REVERSED in part, AFFIRMED in part.

ELLINGTON and GROSSE, JJ., concur.

[1] Kolde sold 1,535 options grossing $52,062 before taxes.
[2] Kolde exercised 3,500 options on July 30, 1999, 2,500 options on August 4, 1999, and 3,435 options on February 22, 2000.
[3] In re Marriage of Stenshoel, 72 Wn. App. 800, 803, 866 P.2d 635
(1993).
[4] In re Marriage of Griffin, 114 Wn.2d 772, 776, 791 P.2d 519
(1990).
[5] Griffin, 114 Wn.2d at 776.
[6] In re Marriage of Littlefield, 133 Wn.2d 39, 46-47, 940 P.2d 1362
(1997).
[7] 114 Wn. App. 275, 58 P.3d 905 (2002).
[8] Hilborn, 114 Wn. App. at 278.
[9] 101 Wn. App. 56, 1 P.3d 1174 (2000).
[10] Balcom, 101 Wn. App. at 59.
[11] Lavigne v. Green, 106 Wn. App. 12, 17, 23 P.3d 515 (2001).

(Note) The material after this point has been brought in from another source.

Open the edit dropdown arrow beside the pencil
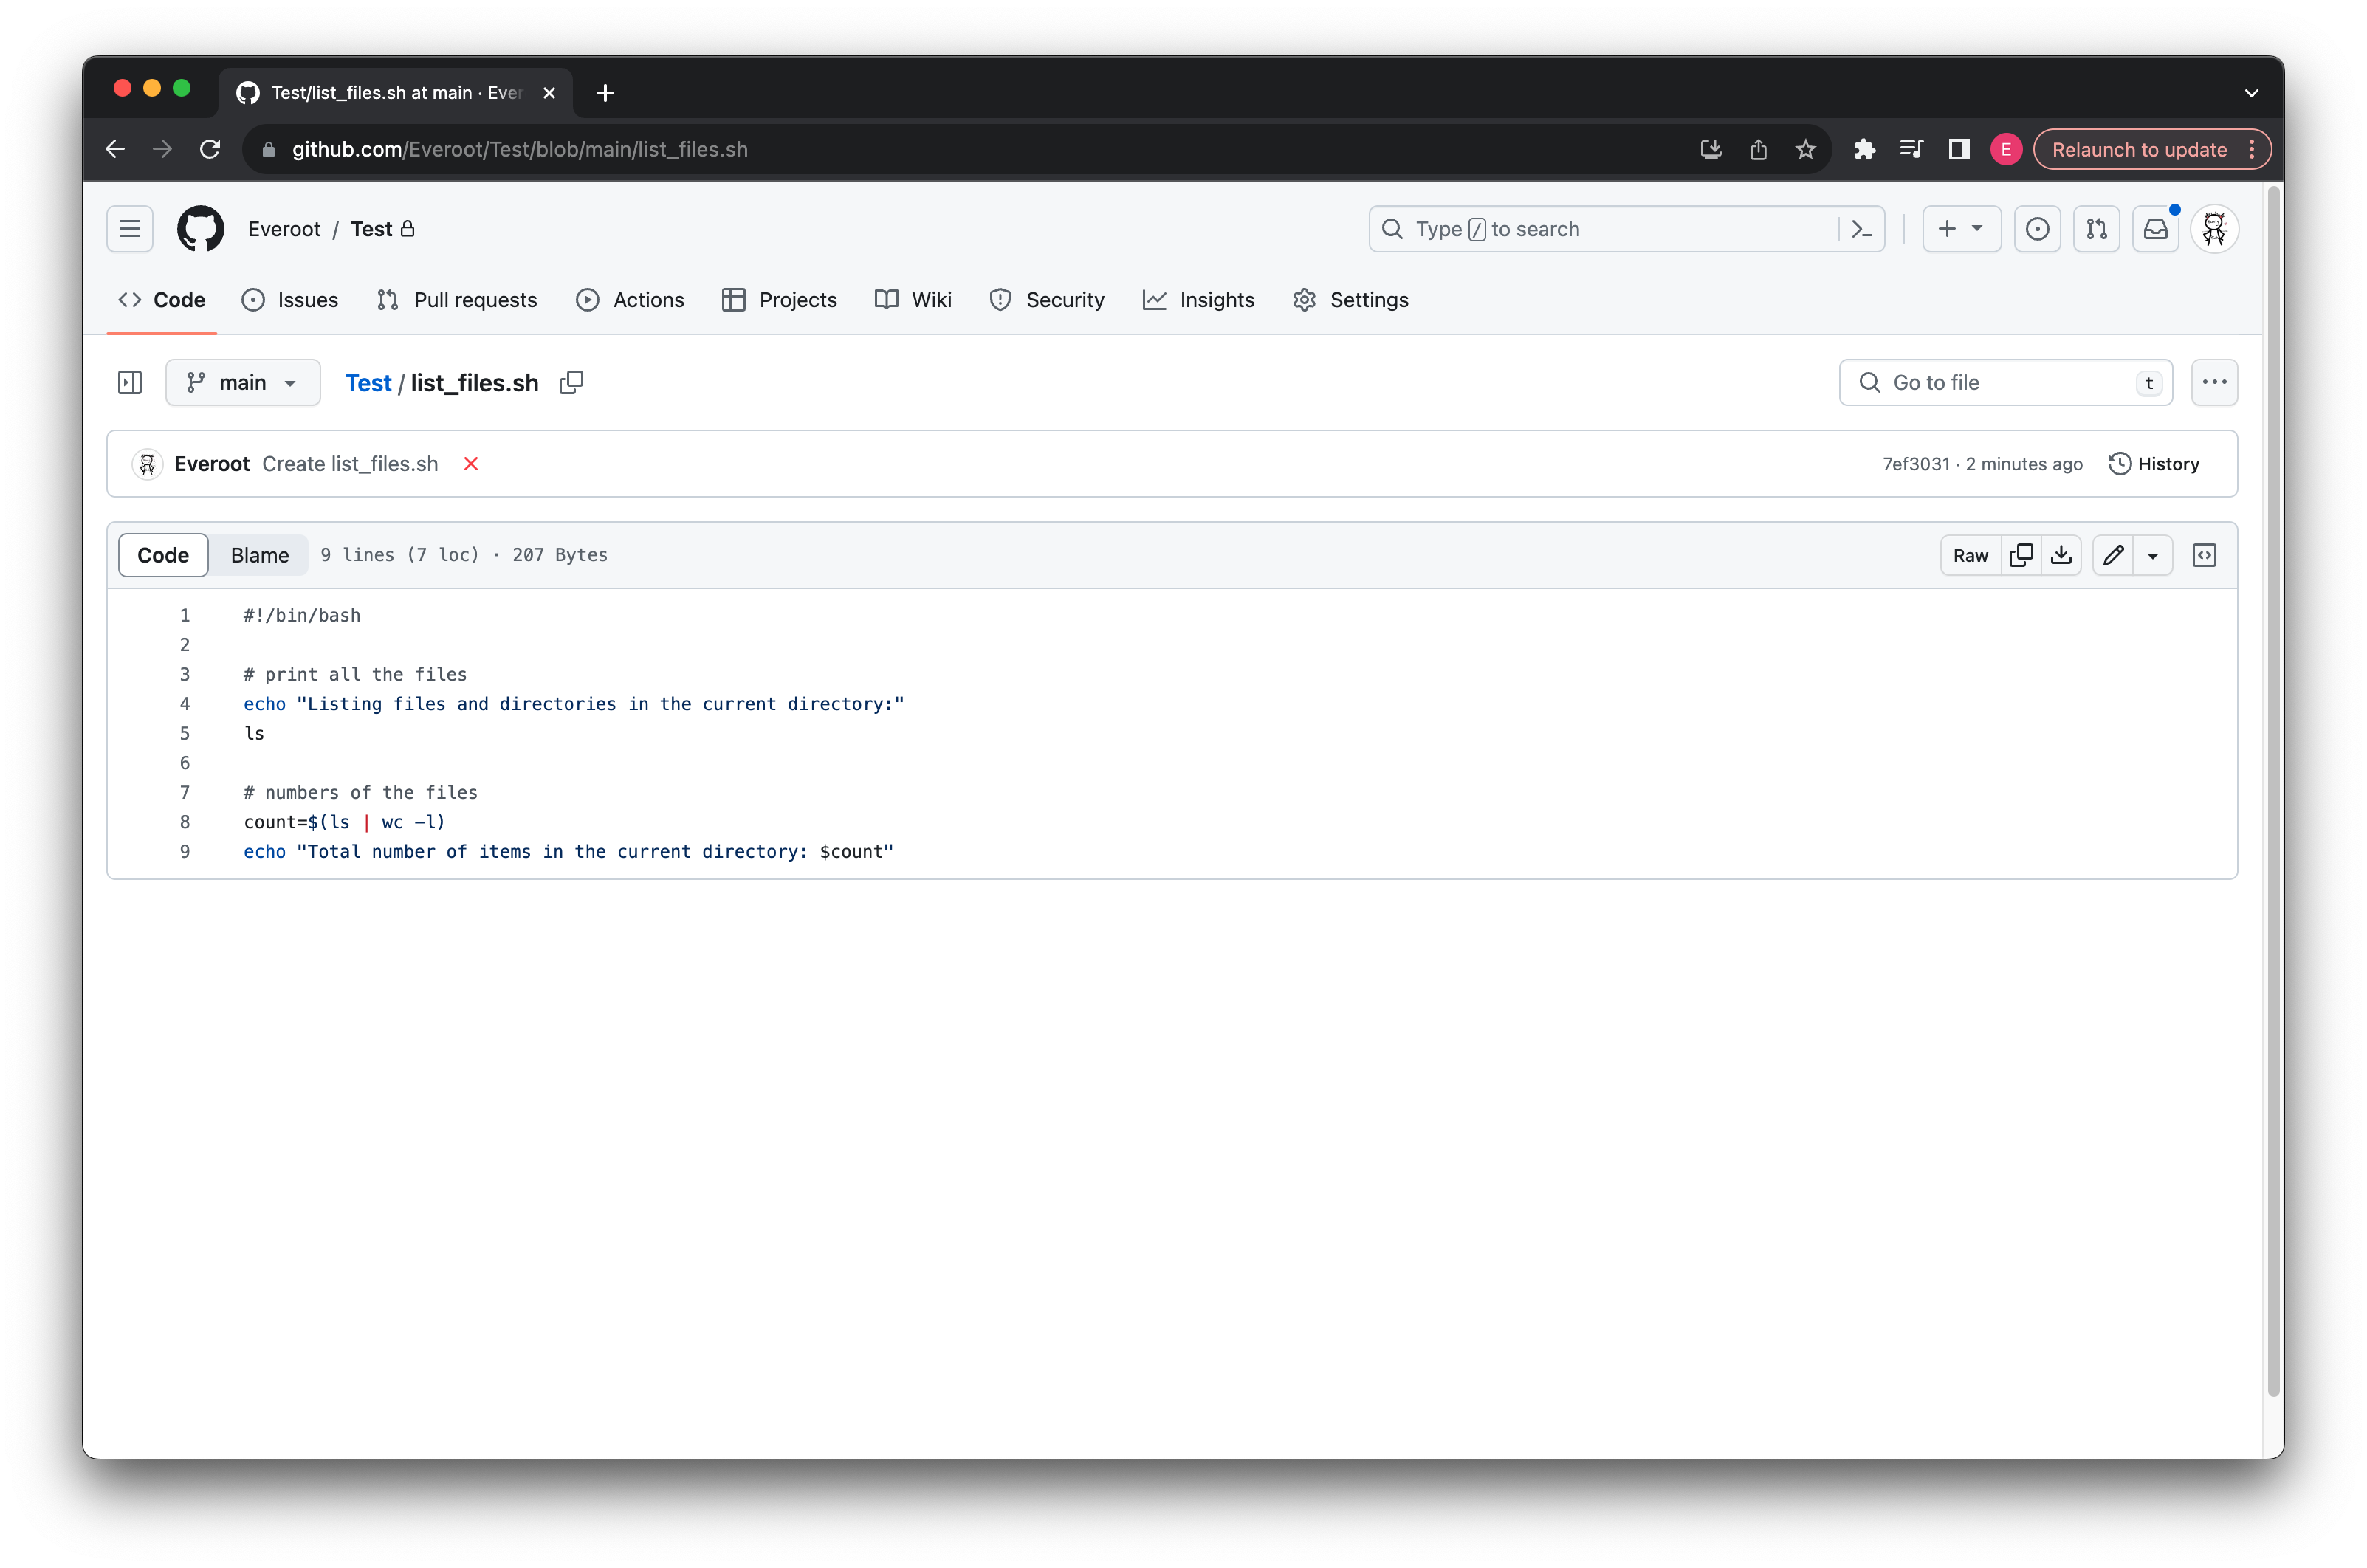 [2153, 555]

[12] In re Marriage of Ferree, 71 Wn. App. 35, 41, 856 P.2d 706
(1993).
[13] Judkins v. Sadler-MacNeil, 61 Wn.2d 1, 3, 376 P.2d 837 (1962) (quoting W. Stallybrass, Salmond on Torts § 78, at 310 (9th ed. 1936)).
[14] Under the Restatement (Second) of Torts § 243, a person with a future interest may also bring an action for conversion:

One who is subject to liability for conversion to a person in possession of a chattel, or to one entitled to its immediate possession, is also subject to liability to a person entitled to the future possession of the chattel for harm caused to such person’s interest in it. Restatement (Second) of Torts § 243 (1986); see also W. Page Keeton, et al., Prosser and Keeton on Torts 15 (5th ed. 1984).

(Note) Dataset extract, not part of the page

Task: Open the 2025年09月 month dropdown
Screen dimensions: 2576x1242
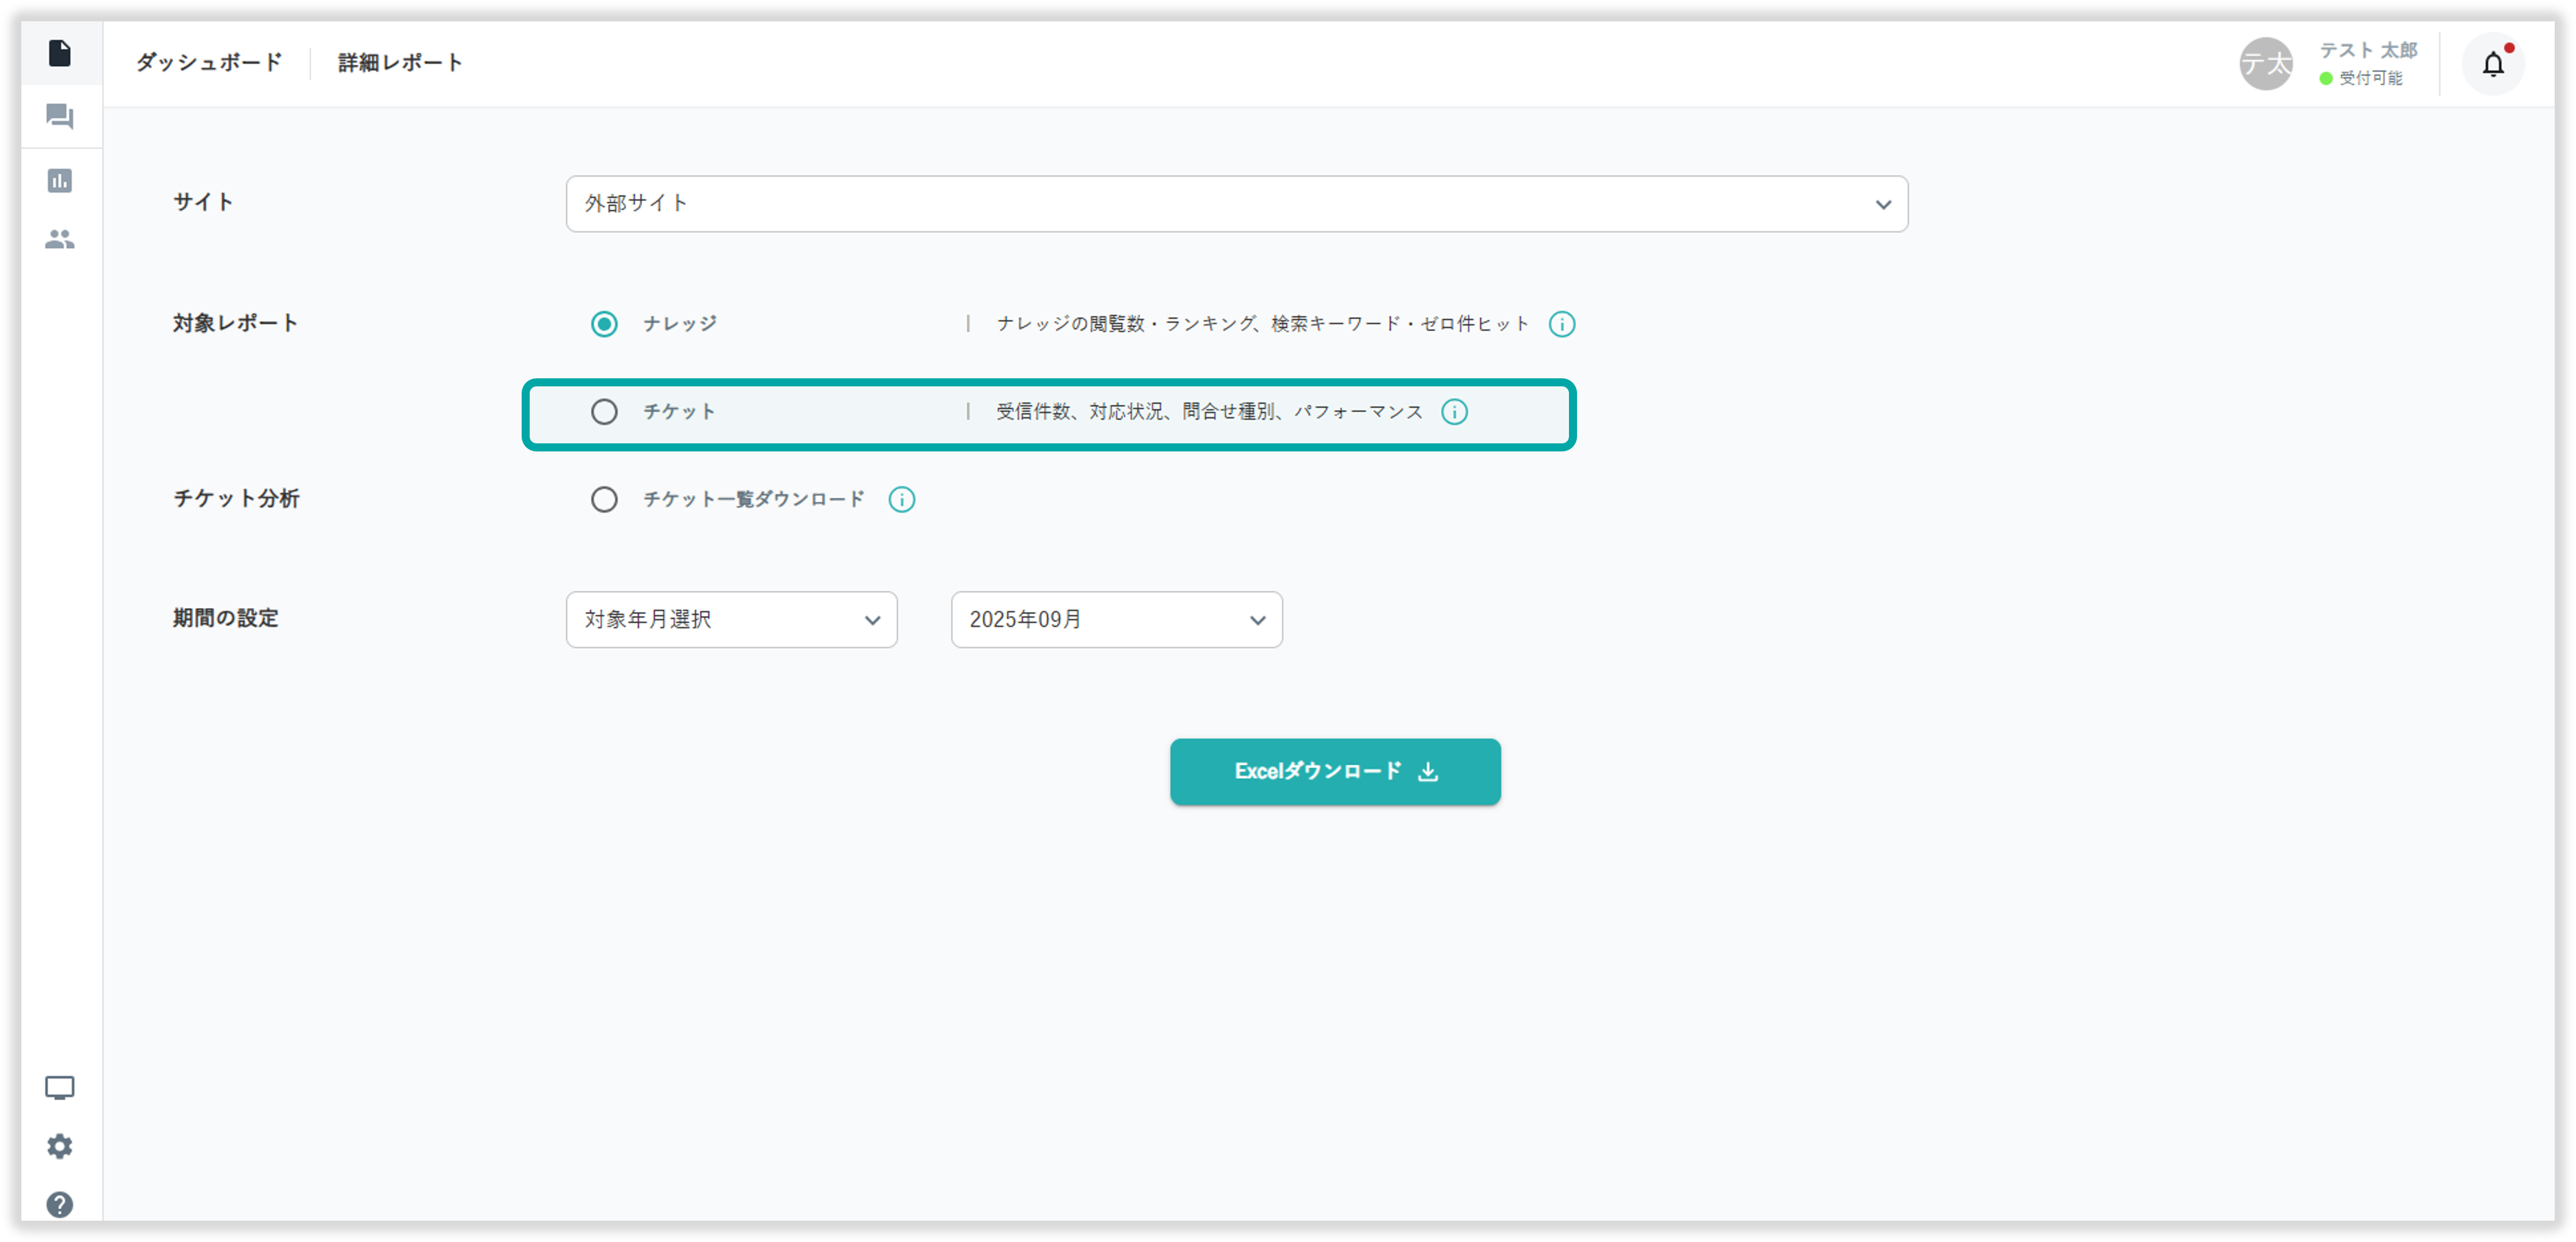Action: pyautogui.click(x=1116, y=620)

[15] Frisch v. Victor Indus., Inc., 51 Wn. App. 377, 381, 753 P.2d 1000 (1988).
[16] Brougham v. Swarva, 34 Wn. App. 68, 75-76, 661 P.2d 138 (1983) (holding that in willful conversion the measure of damages for converting coins of fluctuating value was the highest market value of the property within a reasonable time after the conversion).

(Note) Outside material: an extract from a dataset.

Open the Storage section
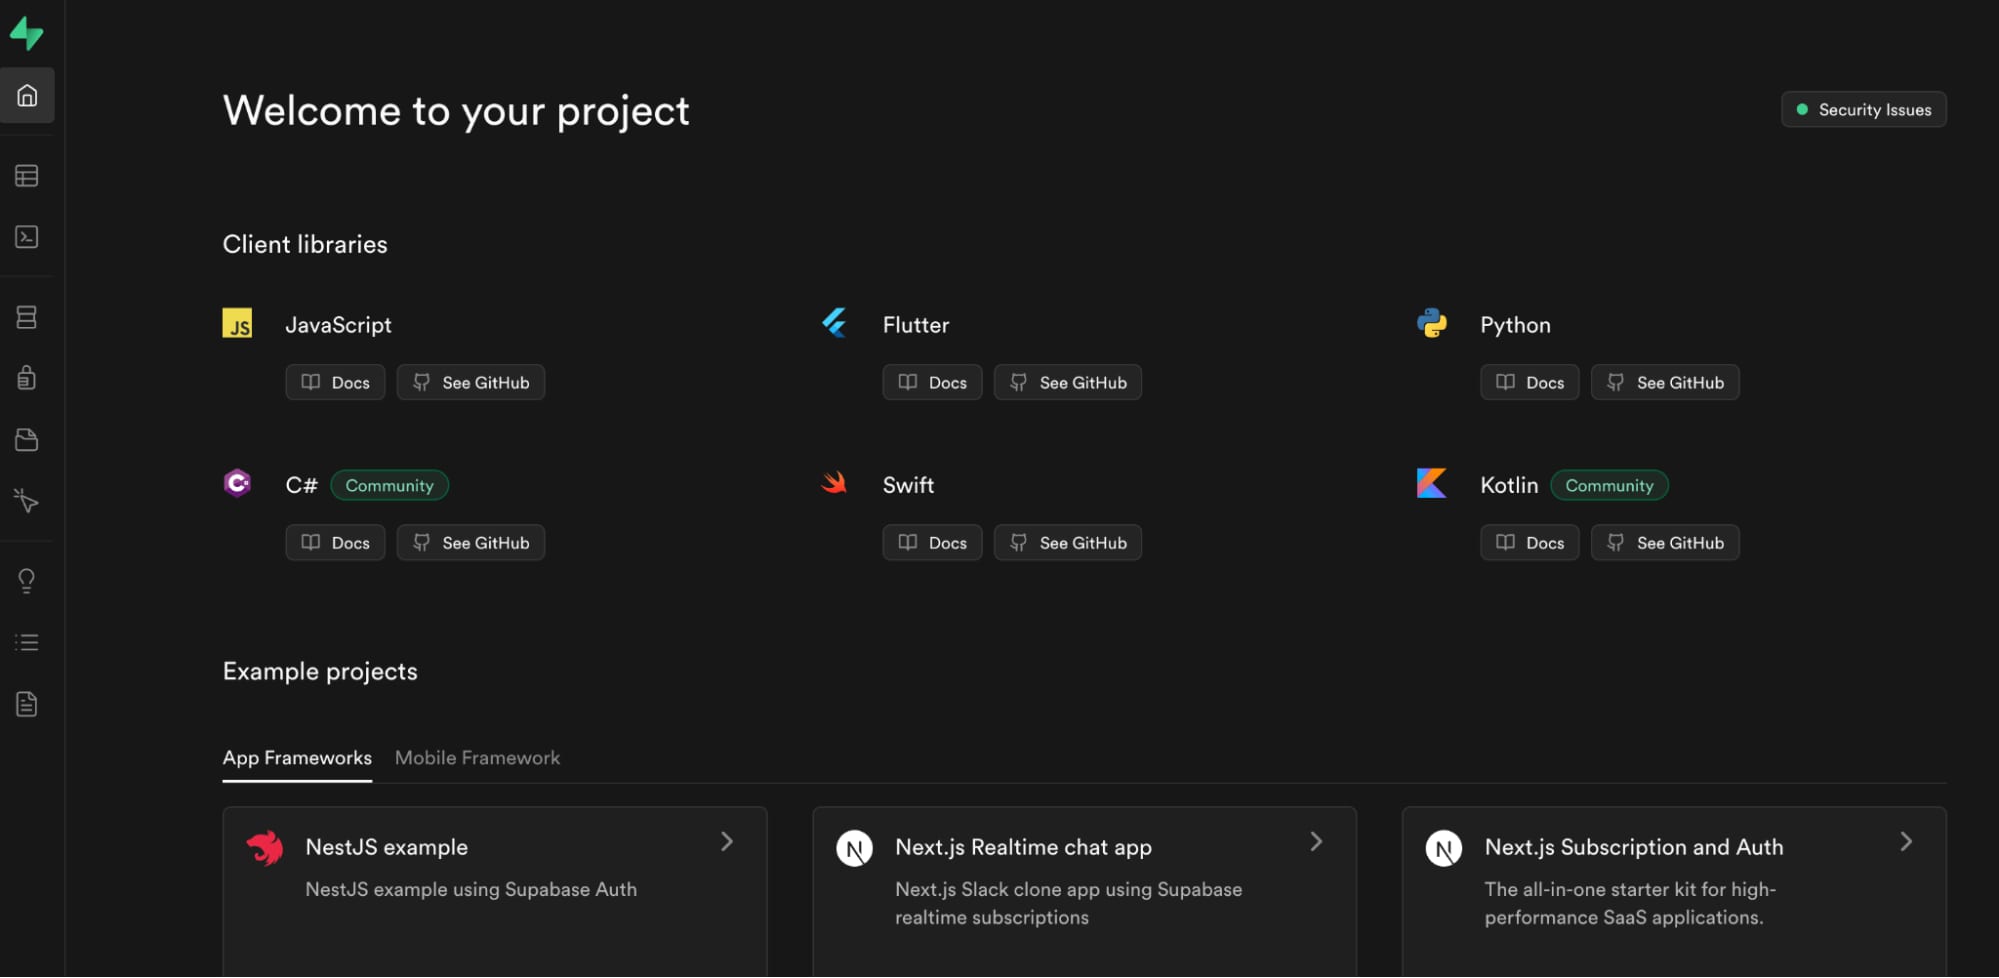 (x=27, y=439)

[17] Meyers Way Dev. Ltd. P’ship v. University Sav. Bank, 80 Wn. App. 655, 675, 910 P.2d 1308 (1996).
[18] Meyers Way Dev., 80 Wn. App. at 675.
[19] Hilborn, 114 Wn. App. at 278.
[20] See In re Marriage of Capetillo, 85 Wn. App. 311, 316, 932 P.2d 691 (1997) (standard of review for modification proceedings is for an abuse of discretion).
[21] It is unclear from the evidence whether the court’s calculations are correct.